LIVESEED annual meeting – importance of organic seed
Two weeks ago we attended the annual project meeting of the LIVESEED Horizon 2020 project in Żelechów (Poland).
The four years long European Union project – reaching half-time of its duration – aims at enhancing the use of organic sowing seeds besides increasing the productivity and the sustainability of organic farming through breeding activities. The participants of the meeting reported on their results already achieved, from which professional policy-related activities seem to be extremely successful. One of the tasks of the Hungarian Research Institute of Organic Agriculture (ÖMKi) is the organizational and operational analysis of on-farm plant variety testing methods and the elaboration of recommendations for the implementation of cost-effective organic variety tests with low infrastructural requirements. For this end, our colleague, Tina Kovács, made a fact-finding series of interviews in cooperation with Tove Mariegaard Pedersen, from the Danish consortium partner called SEGES, in which several organizations performing on-farm variety tests in 15 countries had been involved. The study is to be submitted to the European Commission at the end of May and based on the results the elaboration of the proposals can be started in the project.

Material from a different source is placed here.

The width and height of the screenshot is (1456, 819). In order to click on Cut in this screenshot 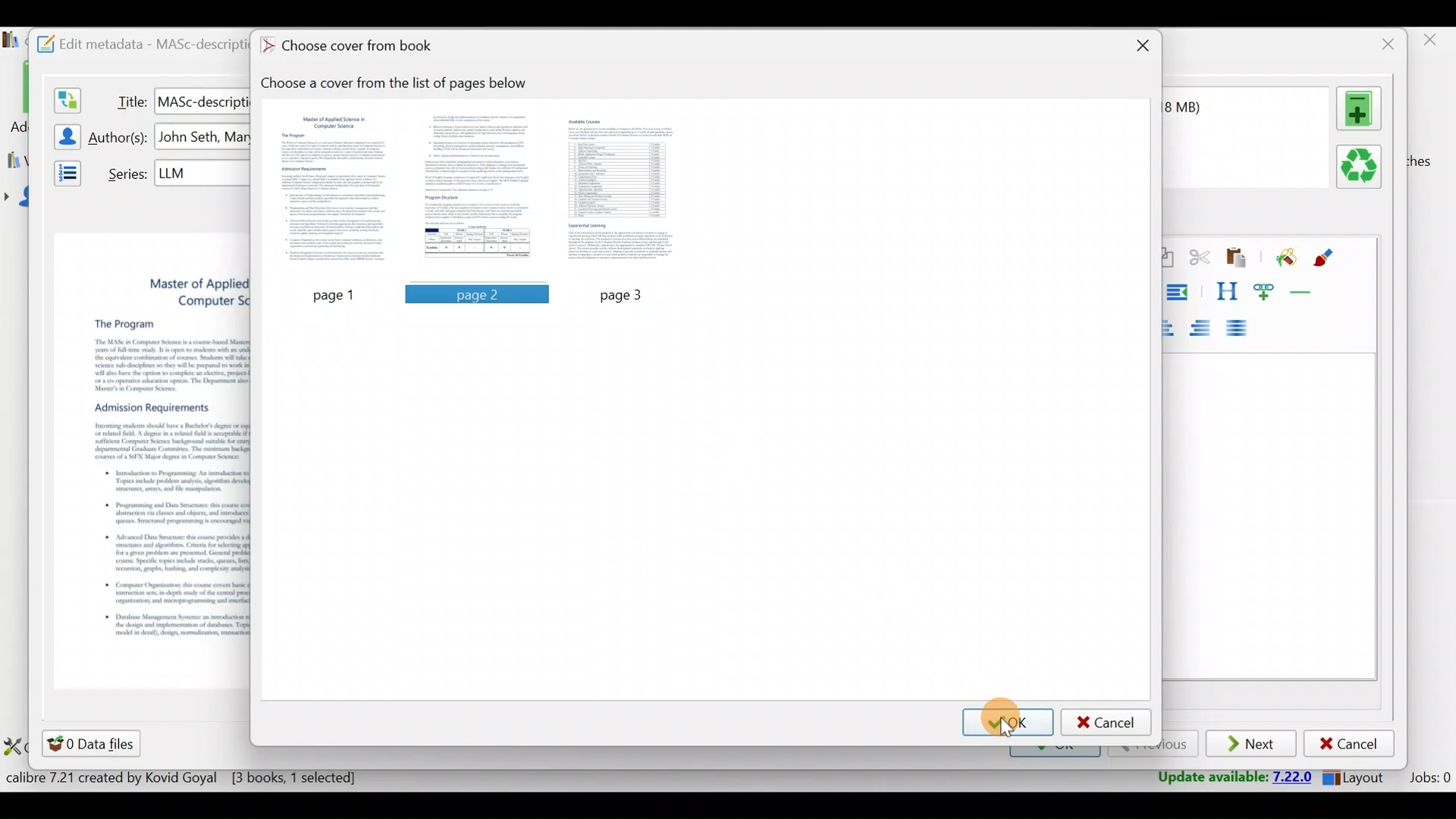, I will do `click(1200, 260)`.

Since it is important to disseminate the results of the research to as many farmers as possible in a plain language, we are to write Practice Abstracts focusing on each specific topic. The coordination of this task belongs to ÖMKi, and during the meeting, we made serious progress also in this field by collecting more than 70 abstract topics with the help of the participating project partners. In the next one year, the ready Practice Abstracts will be published on the website of the project and also the EIP Agri and the Organic Farm Knowledge platforms, where they can be freely accessed.
The meeting was closed by a field visit, where the experimental sites of a comparative wheat variety test running for 25 years (including organic, transitional and conventional areas) have been presented by the Polish project partners (Institute of Soil Science and Plant Cultivation – IUNG).